ELENCO DEI COMPITI
a) Rispondi alle seguenti domande sul testo sulla OPIC, una per riga.
(i) In quale data la OPIC inaugurò il fondo di investimento?
(ii) Da quale società era gestito quel fondo?
(iii) In quale mese e anno il Montenegro firmò l'accordo che permetteva le operazioni della OPIC?
b) Stampa senza alcuna modifica il passo del testo sulla OPIC che va da "Un'altra iniziativa coinvolgeva" a "Investment Corporation (OPIC)".

TESTO FORNITO
Un'altra iniziativa coinvolgeva l’opposizione
locale ungherese e i
media di opposizione in Serbia, per influenzare
le elezioni del 24
Settembre 2000 in Jugoslavia. Il 26 luglio
2000, la Overseas
Private Investment Corporation (OPIC)
inaugurò un fondo
investimento gestito dalla Soros Private Funds
Management. La Southeast
Europe Equity Fund "vuole investire in aziende
della regione, di molti
settori." Suo scopo, secondo l’ambasciata USA in
Macedonia, è
"fornire capitali per nuovi business di
sviluppo, espansione e
privatizzazione." Nel marzo 2000, il Montenegro
firmò un accordo
che permetteva le operazioni della OPIC sul suo
territorio.

DATI DI PARTENZA

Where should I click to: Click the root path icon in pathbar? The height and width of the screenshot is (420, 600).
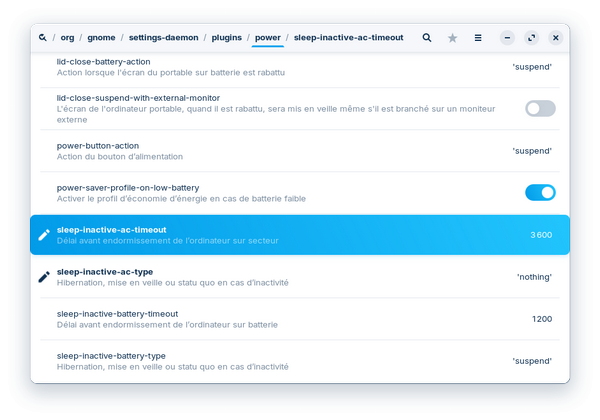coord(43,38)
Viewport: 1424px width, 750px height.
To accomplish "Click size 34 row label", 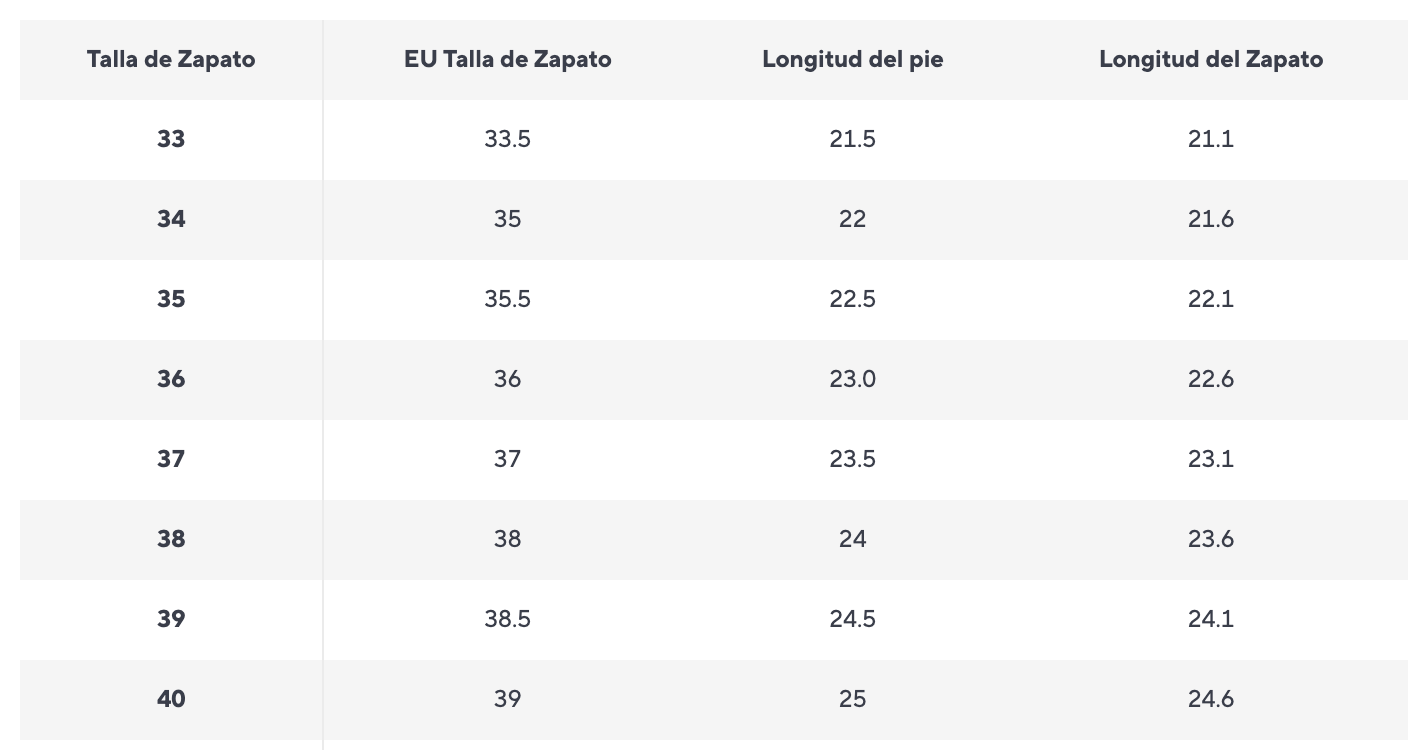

RISPOSTE IN ORDINE
a)
(i) La OPIC inaugurò il fondo il 26 luglio 2000.
(ii) Il fondo era gestito dalla Soros Private Funds Management.
(iii) Il Montenegro firmò l'accordo nel marzo 2000.

b)
Un'altra iniziativa coinvolgeva l’opposizione
locale ungherese e i
media di opposizione in Serbia, per influenzare
le elezioni del 24
Settembre 2000 in Jugoslavia. Il 26 luglio
2000, la Overseas
Private Investment Corporation (OPIC)